White and black sign that says self care isn't selfish
Ellen Nastir

Picture this: After a full day sitting at your computer, you’re finally putting the finishing touches on a major presentation when — BAM! — your machine makes a whirring noise and the screen goes dark. All your effort has been wiped out, and you wonder what to do next.

We’ve all experienced similar moments of dread. We rely on our computers and must back up files and maintain security updates to ensure their top performance.

The same is true for our own well-being. Incorporating safeguards to care for our heart, mind, body and soul is as important as implementing a computer back-up system. Just as computers have mechanisms in place to protect against crashing, we need our own protective shield as humans.

Daily Practices for Better Self-Care

Self-care is making it a priority to nurture and care for ourselves. It’s important to have daily practices we can rely on to help protect us when life becomes unruly. But how can you best be there for your organization, your employees, the individuals you serve and your own family if you aren’t taking care of yourself?

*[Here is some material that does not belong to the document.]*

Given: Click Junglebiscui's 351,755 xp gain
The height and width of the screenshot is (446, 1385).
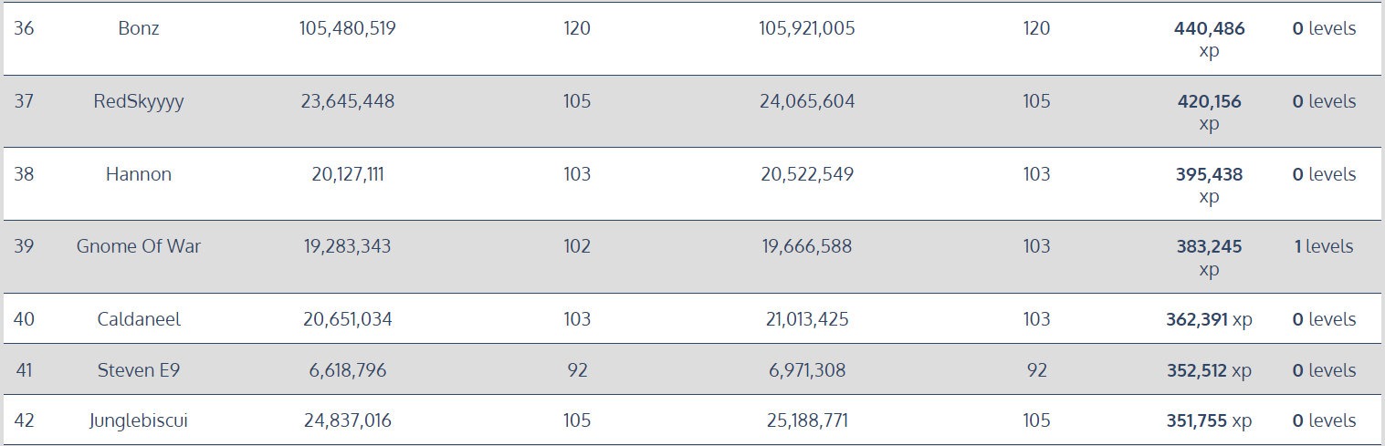Looking at the screenshot, I should pos(1209,420).
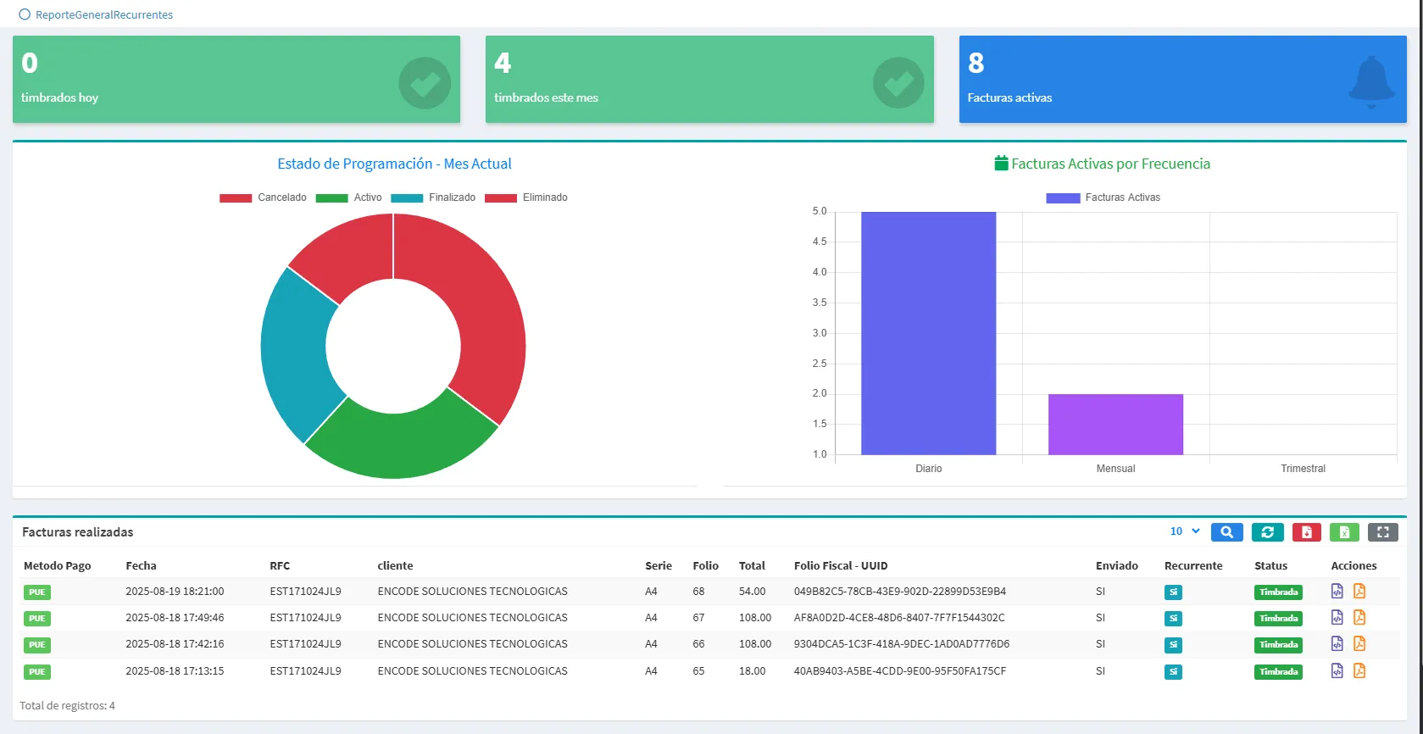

Let’s compare our self-care to that of the derailed computer system we mentioned earlier:



  • Too many windows open
  • Multi-tasking; saying yes to additional projects when you wish you’d said no
  • Battery drain
  • Energy drained; fatigue sets in and feeling lethargic
  • Shut down
  • Overwhelmed and flat emotions; lack of joy
  • Memory issues
  • Forgetfulness, loss of concentration
  • Slow down or screen freeze
  • Stress and anxiety; depression, sleeplessness, loss of boundaries
  • Susceptible to viruses
  • Mild to severe physical illnesses; loss of interest in people, work and formerly pleasurable experiences
  • Reboot and recharge
  • Exercise, present-focused, engaging in fun and meaningful activities – both solo and with others

Taking a proactive role to implement better habits and routines is the first step to better self-care for nonprofit leaders. Make a written list of the things that feed and renew your energy to keep you grounded when you’re feeling stressed or overwhelmed. Refer to it when life is spinning to guide your thinking and ideas.

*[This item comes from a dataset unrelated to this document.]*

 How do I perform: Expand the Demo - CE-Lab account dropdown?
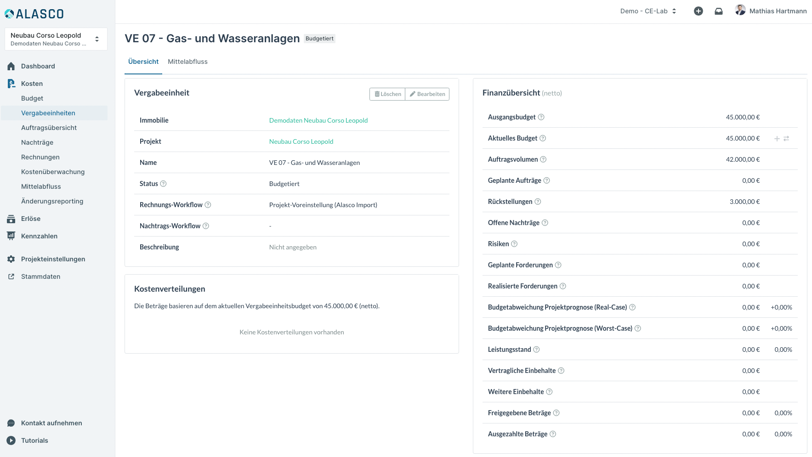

Here are a few questions to ask yourself:

  • What helps you remain calm and focused?
  • What has worked in the past for you to relieve tension?
  • What is one activity you’ve thought about doing but never find the time to do?

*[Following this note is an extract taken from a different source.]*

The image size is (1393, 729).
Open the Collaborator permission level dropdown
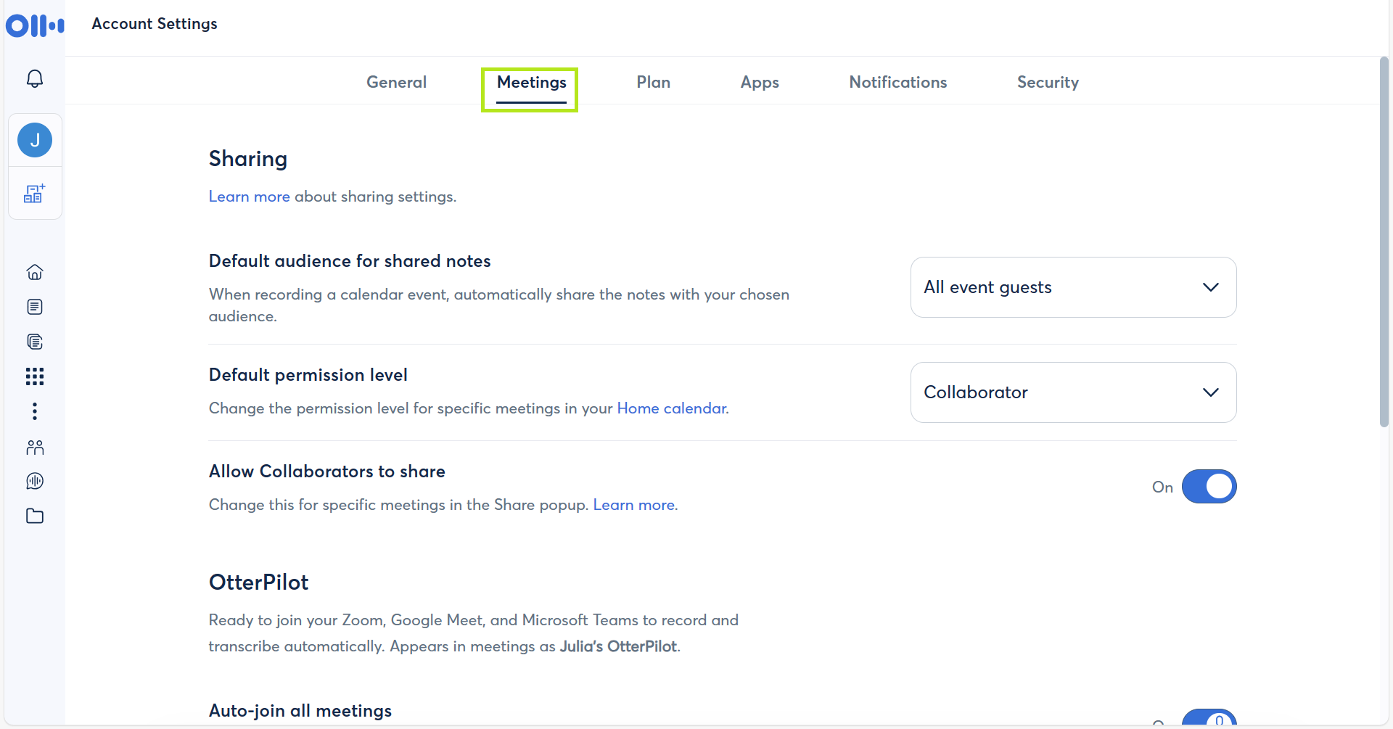click(1073, 392)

To be more intentional about your self-care, download the 4 Quadrant Checklist for Self-Care. Start by committing to one activity in 2 of the 4 areas — Emotional, Mental, Physical and Spiritual. Be consistent while determining which self-care activities suit you best. When you feel ready, adopt another in one of the remaining areas. Then, add from the last quadrant. There’s no time limit or pressure to do this a specific way. It’s all up to you.

Self-care is important to be your best, feel your best, and, yes, give your best. You are worth every moment.

Get More Help Prioritizing Self-Care

Join us for an upcoming professional development training event to become a more mindful and balanced leader. We regularly add and include self-care and personal development courses.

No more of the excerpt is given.